>>>
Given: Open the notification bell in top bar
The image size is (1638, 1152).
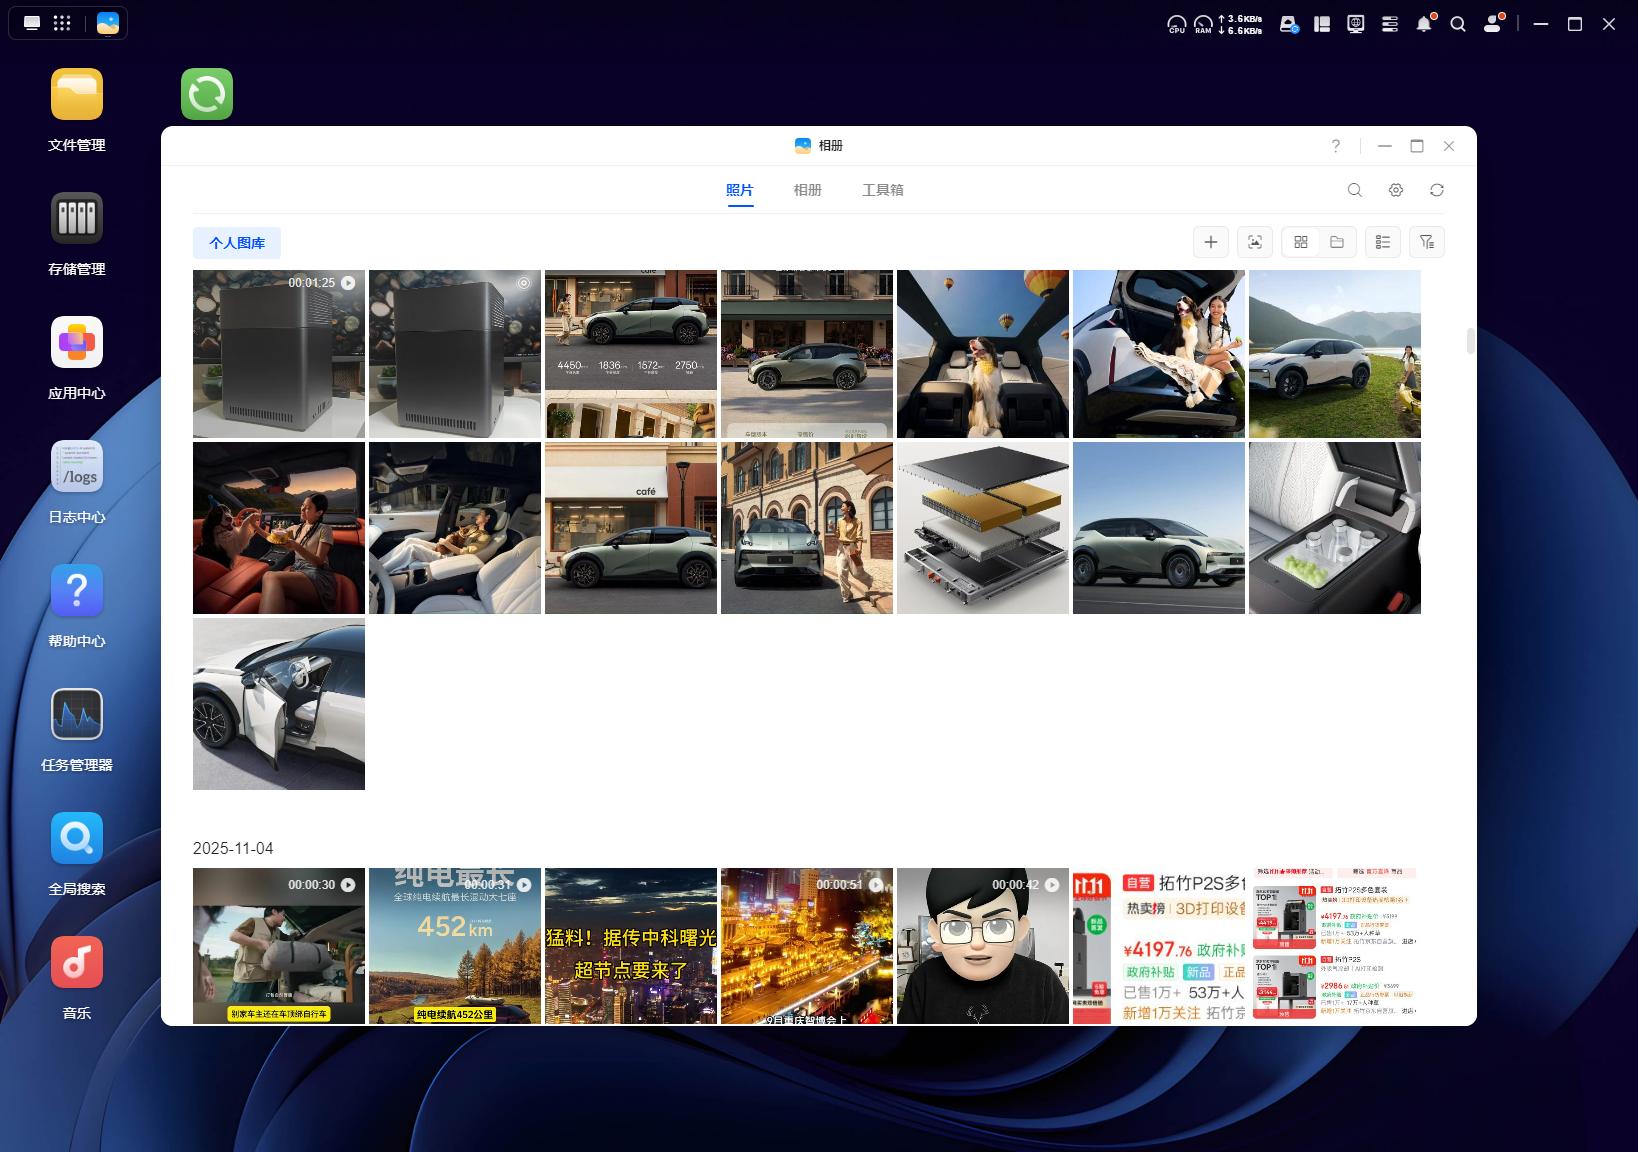Looking at the screenshot, I should pos(1424,24).
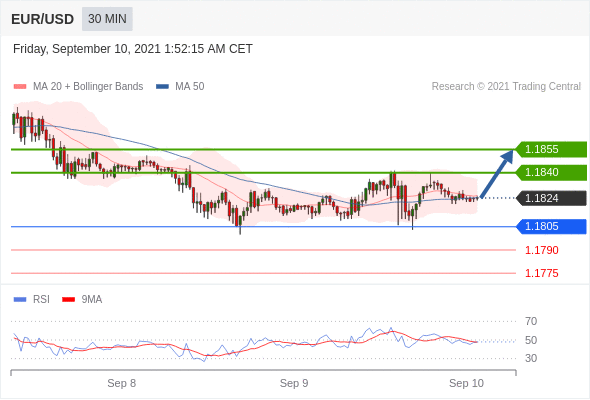Click the blue RSI legend icon
Screen dimensions: 590x400
(20, 300)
<<<
Activity:
Write out every entry above exactly, minus the pictures.

Your response:
Given: Open the notification bell in top bar
The image size is (1638, 1152).
Looking at the screenshot, I should pos(1424,24).
Click the blue RSI legend icon
Screen dimensions: 590x400
(20, 300)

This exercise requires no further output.